Hmmm...my coffee maker is second-hand but I might have to bite the bullet and and buy a measuring cup or the Butternut stuff.

I have a baby, but she doesn't drink formula. I do have a couple cans of it that we got as samples from the OB-GYN. I gave most of them to the local food pantry, but I have a couple stored "just in case". I will remember that if I ever open one of them.

Kayleigh


----------



## naturewoman (Nov 12, 2002)

I use little plastic scoops from slimfast. They hold about two tbsp each. They have short handles, so easily fit in my cannisters, even when full to the top with beans.


----------



## Watcher48 (Aug 30, 2007)

chock full a nuts gottsa scoop in it


----------



## Trixie (Aug 25, 2006)

Old geezer here - my coffee scoop is my Mother's coffee scoop and it was a cup from one of my set of metal dishes when I was a child. It's been scooping coffee for us for about least 60 years.


----------



## Loriann1971 (Sep 1, 2005)

I think Yuban still has the scoop...My Dad drinks that and it always has a brown scoop in it. 

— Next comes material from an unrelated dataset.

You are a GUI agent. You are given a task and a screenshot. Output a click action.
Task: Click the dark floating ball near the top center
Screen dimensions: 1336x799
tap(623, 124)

I bought a plastic one at Walmart for less than a dollar.


----------



## Guest (Feb 13, 2008)

Who measures? I just pour coffee in the basket until I have what I want.

.....Alan.


----------



## Fla Gal (Jul 14, 2003)

Watcher48 said:


> chock full a nuts gottsa scoop in it


I heard they stopped putting scoops in their coffee. They started putting scoops in it again?

I used to buy that brand just for the scoops. I got so many scoops I started tossing them. I'm down to my last Chock Full O' Nuts scoop and wish I hadn't tossed the 'extras'.


----------



## CJ (May 10, 2002)

I just use a rounded 1/4 cup of grounds per pot. Works for me.


----------



## YounGrey (Jun 7, 2007)

I would just use an old measuring cup as suggested by others. Although I have a great scoop that I kept from years earlier when they did come with coffee.


----------



## sewsilly (May 16, 2004)

I use the scoop that came in Countrytime Lemonade. I don't buy it, but I recycled for the boyscouts one weekend and found the scoop in that handy little plastic container. I've used the same scoop for a lot of years. It's the perfect size for me.


----------



## hotzcatz (Oct 16, 2007)

Why settle for plastic? Why settle for boring? Mine is a nifty plated silver scoop with a little beaded handle and an odd beaded point coming out the other end. The coffee has stained it a rich blue brown now, too. It's a beauty thing. I think is is supposed to be a jigger for liquor of some sort, I got it at a garage sale for ten cents and it just ended up in the coffee canister.

I've seen some small scoops made of stainless steel and cast metal for using in flour bins and such. They had some really small ones, too. Just look around, something will show up. Or you could carve a scoop out of wood or make one out of ceramic if you know any potters.


----------



## GrannyG (Mar 26, 2005)

I use a little bent up miniature metal measuring cup...an old antique I found at a garage sale, and it has been the coffee measuring cup ever since.


----------



## Woodpecker (Mar 8, 2007)

yup chock full of nuts still has a scoop


----------